Adage n°40.3.

 

Dindon perché, temps moullé

 
 

Guido Furci

16/07/2022

Cet adage me paraît questionner le sens du mot « adage » tel que je le perçois : ad agio (littéralement, « à l’aise »). Indication de mouvement ou de « rythme » (dans le langage musical, l’adagio se situe entre le lento et l’andante), mais aussi, en quelque sorte, de comportement, d’attitude (être à l’aise signifie être dans un état de confort), l’adage est une façon de dire qui me semble véhiculer une façon très particulière de recevoir. Souvent imagé, l’adage invite à visualiser les mots, avant de les entendre ; fait pour être répété, il demande à ce que sa répétition puisse se configurer dans un système de « variations sur le thème » ; « détendu », « serein », « décontracté », il a tendance à faire de la « légèreté pensive » dont parlait Italo Calvino la conditio sine qua non de sa propre existence.

## MATÉRIEL FOURNI:

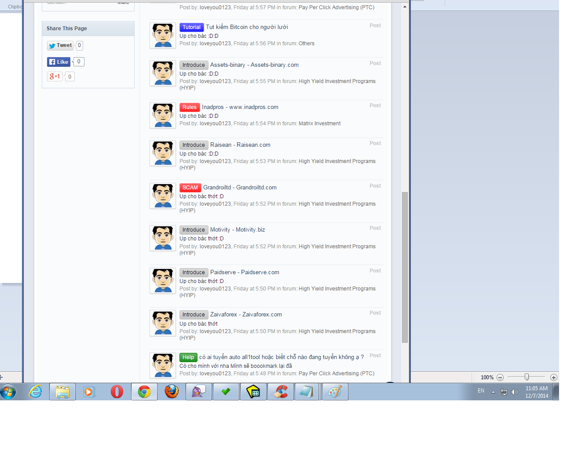Adjust the page zoom slider

[526, 377]
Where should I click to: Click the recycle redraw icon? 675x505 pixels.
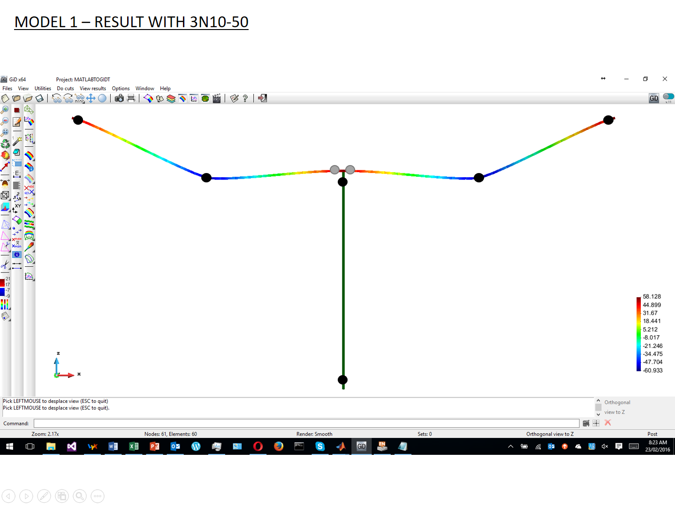5,144
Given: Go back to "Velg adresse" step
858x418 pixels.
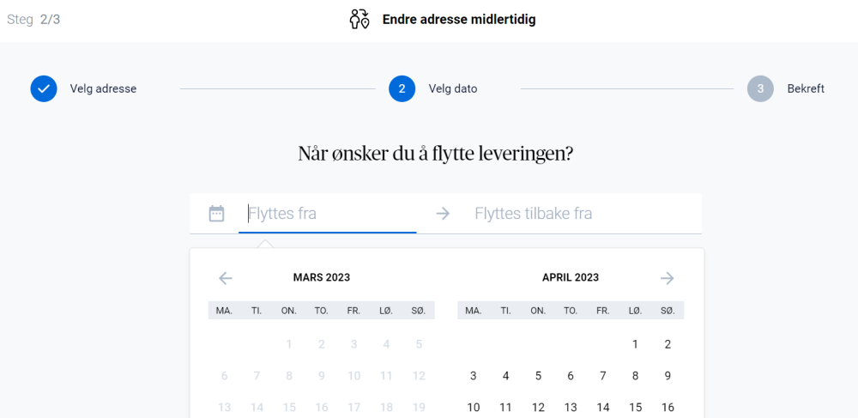Looking at the screenshot, I should tap(103, 88).
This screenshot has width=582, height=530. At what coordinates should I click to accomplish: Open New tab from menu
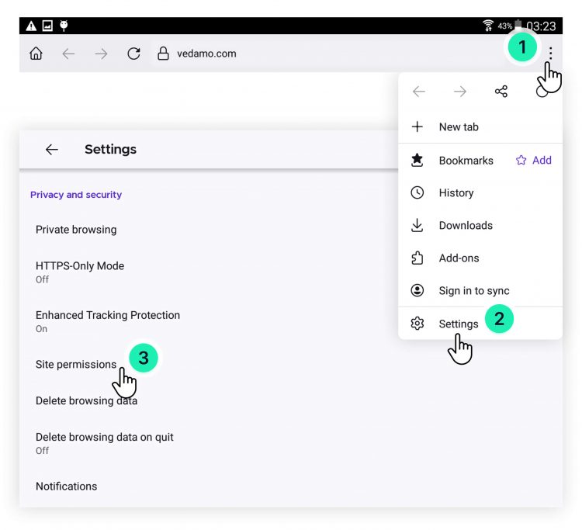[x=458, y=127]
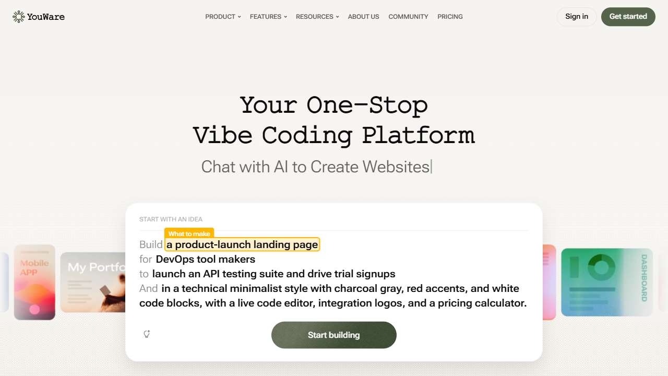Open the Community menu item
The width and height of the screenshot is (668, 376).
408,17
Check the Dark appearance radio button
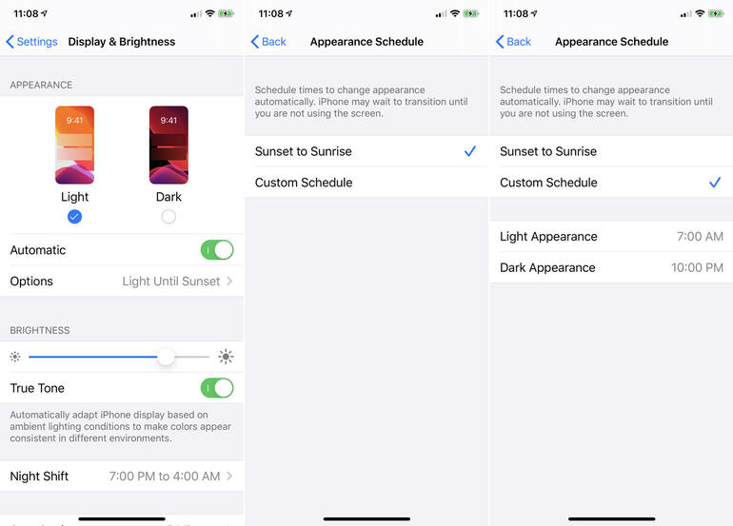Viewport: 733px width, 526px height. (168, 217)
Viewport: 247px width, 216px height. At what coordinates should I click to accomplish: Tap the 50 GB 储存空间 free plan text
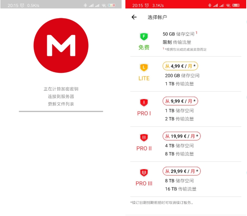[x=178, y=34]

## EXERCICES:
• A. D'après l'extrait, entre quels tempos l'adagio se situe-t-il dans le langage musical ?
• B. Dans l'extrait, l'adage indique aussi un comportement ou une attitude. Expliquez pourquoi.
Le matériel fourni n'est pas nécessaire pour répondre.

## CORRIGÉS:
• A. Entre le lento et l'andante.

• B. Le mot vient de « ad agio », qui signifie littéralement « à l'aise ». Or être à l'aise, c'est être dans un état de confort. L'adage désigne donc aussi une attitude, et pas seulement un rythme.